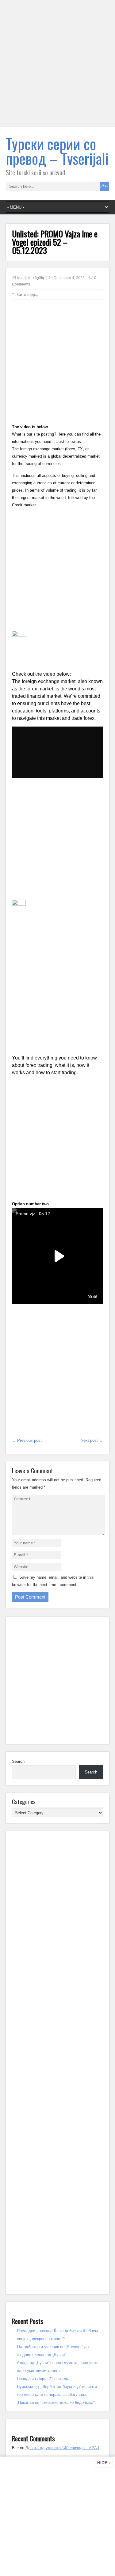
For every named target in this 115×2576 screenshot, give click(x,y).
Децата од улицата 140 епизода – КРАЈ (62, 2448)
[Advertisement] (57, 67)
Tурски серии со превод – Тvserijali (57, 151)
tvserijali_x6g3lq (30, 278)
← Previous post (27, 1440)
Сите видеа (27, 294)
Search (18, 1761)
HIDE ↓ (104, 2462)
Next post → (92, 1440)
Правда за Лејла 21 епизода (43, 2378)
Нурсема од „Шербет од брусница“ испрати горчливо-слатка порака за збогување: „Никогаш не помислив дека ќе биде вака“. (57, 2394)
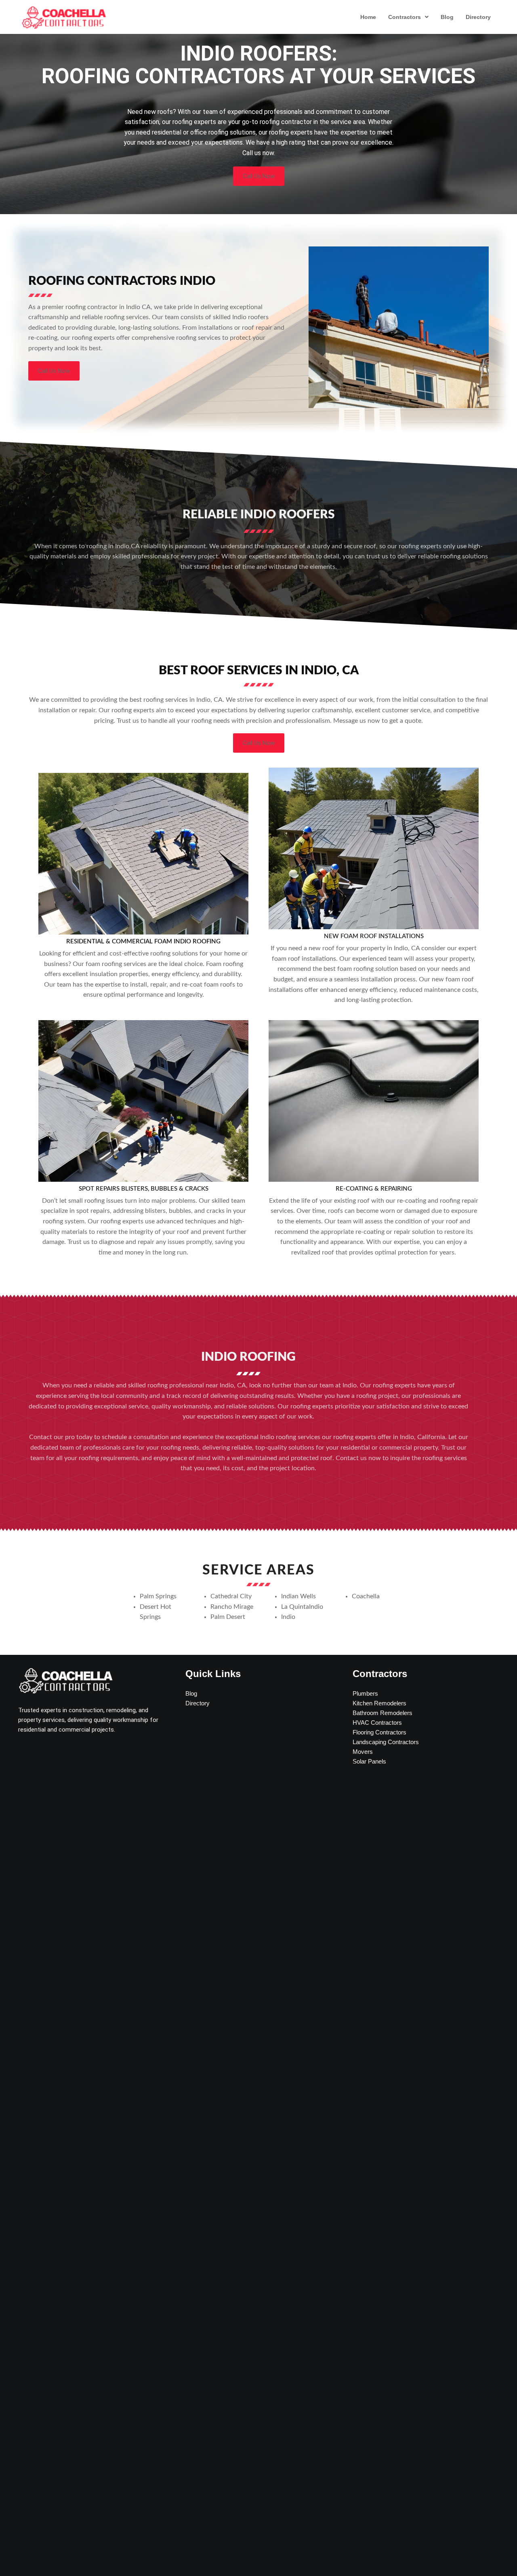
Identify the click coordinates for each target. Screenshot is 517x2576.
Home (368, 17)
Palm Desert (227, 1617)
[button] (408, 17)
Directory (478, 17)
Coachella (366, 1596)
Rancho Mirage (231, 1607)
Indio (288, 1617)
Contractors (404, 17)
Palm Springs (158, 1596)
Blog (447, 17)
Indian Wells (298, 1596)
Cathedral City (231, 1596)
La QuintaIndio (302, 1607)
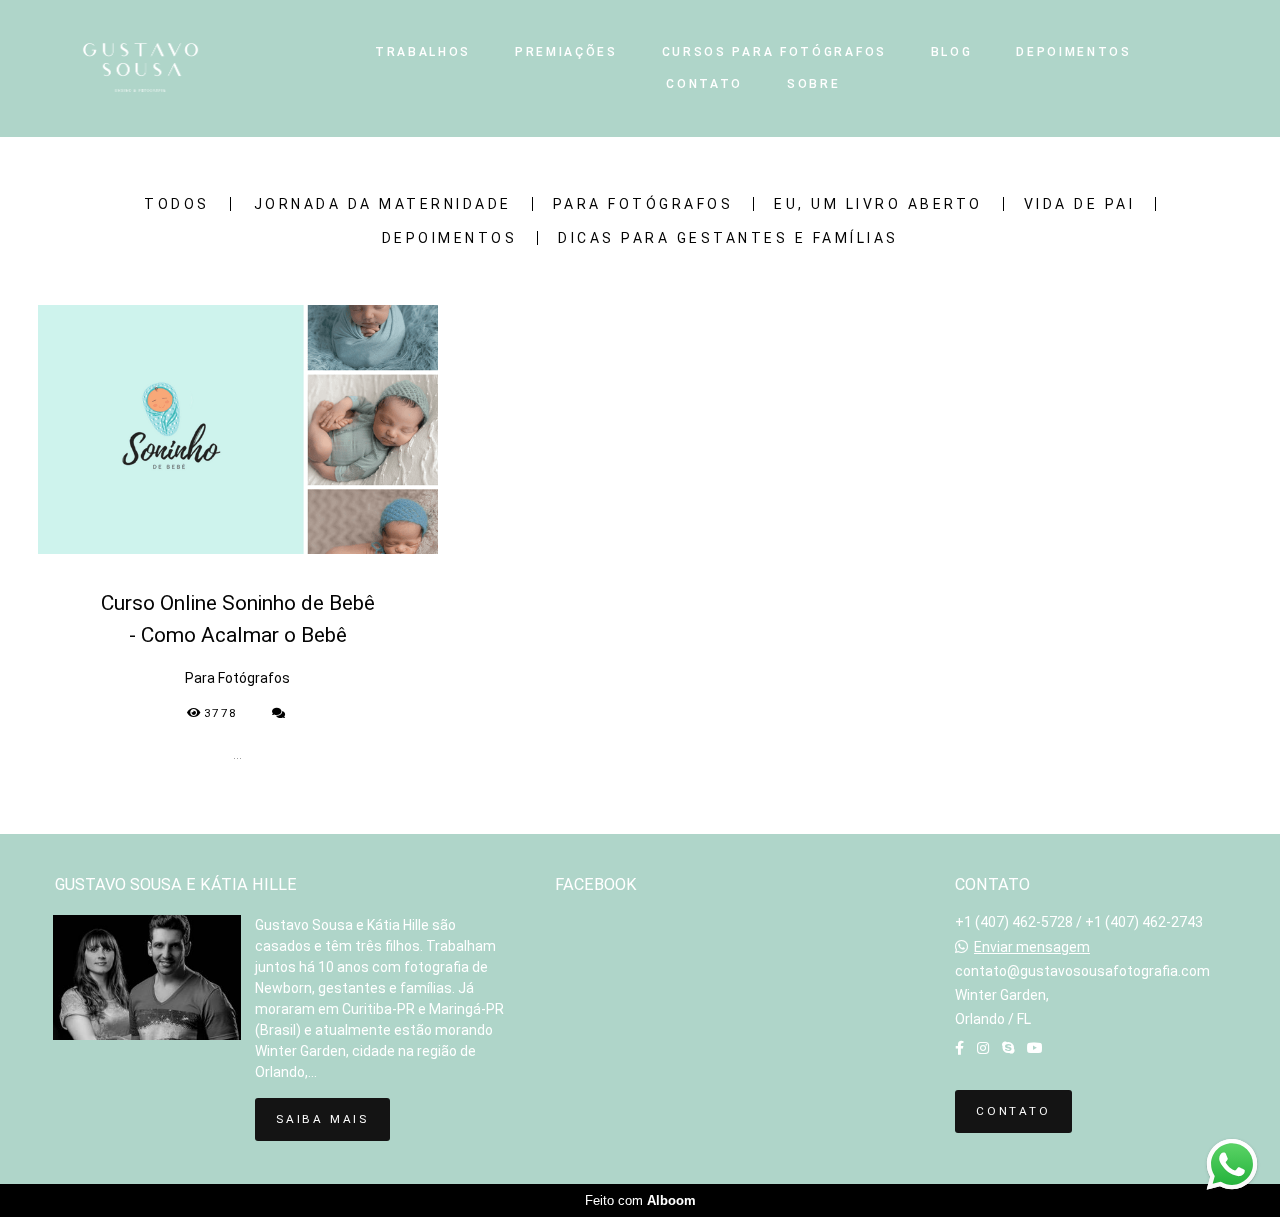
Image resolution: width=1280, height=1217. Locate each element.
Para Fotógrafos (643, 204)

========================================

Description of the task
Every line that contains "епизода" should be copied out of the data.

Response area
Децата од улицата 140 епизода – КРАЈ (62, 2448)
Правда за Лејла 21 епизода (43, 2378)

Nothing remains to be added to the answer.